General characteristics as built
- Class & type: 70-gun third rate ship of the line
- Tons burthen: 1110 tons BM
- Length: 150 ft 6 in (45.9 m) (gundeck)
- Beam: 40 ft 11.75 in (12.5 m)
- Depth of hold: 17 ft 4 in (5.3 m)
- Propulsion: Sails
- Sail plan: Full-rigged ship
- Armament: 70 guns of various weights of shot

General characteristics after 1737 rebuild
- Class & type: 1733 proposals 70-gun third rate ship of the line
- Tons burthen: 1224 tons BM
- Length: 151 ft (46.0 m) (gundeck)
- Beam: 43 ft 5 in (13.2 m)
- Depth of hold: 17 ft 9 in (5.4 m)
- Propulsion: Sails
- Sail plan: Full-rigged ship
- Armament: 70 guns:; Gundeck: 26 × 24-pdrs; Upper gundeck: 26 × 12-pdrs; Quarterdeck: 14 × 6-pdrs; Forecastle: 4 × 6-pdrs;

= HMS Elizabeth (1706) =

Ship of the line of the Royal Navy

Plan of 1937 rebuild

HMS Elizabeth was a 70-gun third rate ship of the line of the Royal Navy, built at Woolwich Dockyard and launched on 1 August 1706.

On 4 September 1733 orders were issued directing Elizabeth to be taken to pieces and rebuilt according to the 1733 proposals of the 1719 Establishment at Chatham, from where she was relaunched on 29 November 1737.

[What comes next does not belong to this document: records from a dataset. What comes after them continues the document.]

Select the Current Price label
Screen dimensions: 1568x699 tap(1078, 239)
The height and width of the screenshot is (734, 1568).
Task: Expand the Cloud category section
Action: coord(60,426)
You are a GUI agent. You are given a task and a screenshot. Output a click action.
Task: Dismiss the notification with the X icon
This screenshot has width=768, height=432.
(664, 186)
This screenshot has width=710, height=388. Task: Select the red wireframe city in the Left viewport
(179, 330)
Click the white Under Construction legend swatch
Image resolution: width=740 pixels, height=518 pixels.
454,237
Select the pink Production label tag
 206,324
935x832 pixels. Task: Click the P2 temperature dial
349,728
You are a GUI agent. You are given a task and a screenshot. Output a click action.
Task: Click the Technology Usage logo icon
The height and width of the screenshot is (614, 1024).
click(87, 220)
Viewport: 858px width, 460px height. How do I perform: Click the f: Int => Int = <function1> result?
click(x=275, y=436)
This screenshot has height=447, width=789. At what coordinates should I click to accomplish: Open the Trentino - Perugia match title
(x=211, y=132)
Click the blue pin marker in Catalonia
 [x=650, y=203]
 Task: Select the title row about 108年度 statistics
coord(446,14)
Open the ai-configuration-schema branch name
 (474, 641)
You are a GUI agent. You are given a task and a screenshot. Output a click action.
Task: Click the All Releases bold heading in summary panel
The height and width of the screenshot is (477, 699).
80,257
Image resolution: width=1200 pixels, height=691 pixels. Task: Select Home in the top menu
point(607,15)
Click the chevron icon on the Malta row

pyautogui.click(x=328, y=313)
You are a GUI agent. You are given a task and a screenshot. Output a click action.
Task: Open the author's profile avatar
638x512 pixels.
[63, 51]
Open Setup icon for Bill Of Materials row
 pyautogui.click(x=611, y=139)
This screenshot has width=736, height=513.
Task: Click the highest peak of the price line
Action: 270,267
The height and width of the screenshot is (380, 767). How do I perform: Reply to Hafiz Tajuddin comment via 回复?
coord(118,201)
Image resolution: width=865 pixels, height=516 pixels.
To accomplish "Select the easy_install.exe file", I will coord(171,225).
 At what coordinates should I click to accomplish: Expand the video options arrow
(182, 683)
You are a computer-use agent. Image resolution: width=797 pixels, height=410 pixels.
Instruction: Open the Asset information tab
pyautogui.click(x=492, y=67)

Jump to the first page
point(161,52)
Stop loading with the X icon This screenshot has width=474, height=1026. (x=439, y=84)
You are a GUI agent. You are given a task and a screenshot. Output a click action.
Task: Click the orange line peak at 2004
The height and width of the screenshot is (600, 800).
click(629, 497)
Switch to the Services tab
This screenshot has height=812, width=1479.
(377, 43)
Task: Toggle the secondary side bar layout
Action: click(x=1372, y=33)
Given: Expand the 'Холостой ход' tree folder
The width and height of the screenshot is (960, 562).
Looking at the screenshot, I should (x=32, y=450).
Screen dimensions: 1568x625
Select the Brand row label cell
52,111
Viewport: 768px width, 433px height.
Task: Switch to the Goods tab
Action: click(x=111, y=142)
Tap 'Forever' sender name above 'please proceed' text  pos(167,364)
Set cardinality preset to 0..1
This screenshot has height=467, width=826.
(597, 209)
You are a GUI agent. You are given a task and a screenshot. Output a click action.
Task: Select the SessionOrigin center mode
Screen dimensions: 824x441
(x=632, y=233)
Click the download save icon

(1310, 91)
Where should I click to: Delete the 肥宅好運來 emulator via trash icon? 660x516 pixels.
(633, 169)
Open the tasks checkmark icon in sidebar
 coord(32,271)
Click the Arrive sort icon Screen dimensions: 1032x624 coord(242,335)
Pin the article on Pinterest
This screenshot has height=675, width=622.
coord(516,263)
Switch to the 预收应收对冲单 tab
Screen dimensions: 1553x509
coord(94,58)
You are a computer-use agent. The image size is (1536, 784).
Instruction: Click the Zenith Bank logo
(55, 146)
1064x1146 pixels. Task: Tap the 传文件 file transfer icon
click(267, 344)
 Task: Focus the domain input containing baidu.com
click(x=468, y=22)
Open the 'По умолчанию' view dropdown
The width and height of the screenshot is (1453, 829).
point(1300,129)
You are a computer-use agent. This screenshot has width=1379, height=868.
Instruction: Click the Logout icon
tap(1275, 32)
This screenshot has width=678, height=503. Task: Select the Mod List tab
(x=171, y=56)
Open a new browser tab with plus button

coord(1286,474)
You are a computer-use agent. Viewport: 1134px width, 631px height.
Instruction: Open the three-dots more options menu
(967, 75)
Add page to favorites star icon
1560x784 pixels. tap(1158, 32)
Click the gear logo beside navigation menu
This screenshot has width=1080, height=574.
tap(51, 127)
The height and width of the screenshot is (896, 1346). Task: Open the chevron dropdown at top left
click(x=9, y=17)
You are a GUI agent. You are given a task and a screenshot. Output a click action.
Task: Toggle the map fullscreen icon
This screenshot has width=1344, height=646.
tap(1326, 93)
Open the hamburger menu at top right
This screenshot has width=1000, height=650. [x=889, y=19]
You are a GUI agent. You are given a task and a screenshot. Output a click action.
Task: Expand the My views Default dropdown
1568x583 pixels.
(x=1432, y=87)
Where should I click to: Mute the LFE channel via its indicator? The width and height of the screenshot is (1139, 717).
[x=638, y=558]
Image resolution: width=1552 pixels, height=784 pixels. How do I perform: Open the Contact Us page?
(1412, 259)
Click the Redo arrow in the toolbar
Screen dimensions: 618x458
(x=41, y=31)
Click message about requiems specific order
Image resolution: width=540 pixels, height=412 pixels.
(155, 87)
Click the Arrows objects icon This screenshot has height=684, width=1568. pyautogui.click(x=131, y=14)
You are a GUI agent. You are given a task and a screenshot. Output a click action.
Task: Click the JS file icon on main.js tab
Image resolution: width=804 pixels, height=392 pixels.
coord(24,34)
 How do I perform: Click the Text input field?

From beginning 1758 to the latter end of 1764, william Nichelson, was her captain commisissioned to sail to and from India, for the purpose of charting or adding to charts navigation detail. The results of which appeared in several books, not least William Nichelson's Voyage to the East Indies, in His Majesty's Ship Elizabeth, Published in the Year 1765, and A new directory for the East-Indies, published in book form 1791. In 1763 Nichelson (who also served as the Superintendent of the Royal Navy in Bombay) also extensively charted Bombay Harbour.

Elizabeth continued to serve until 1766, when she was broken up.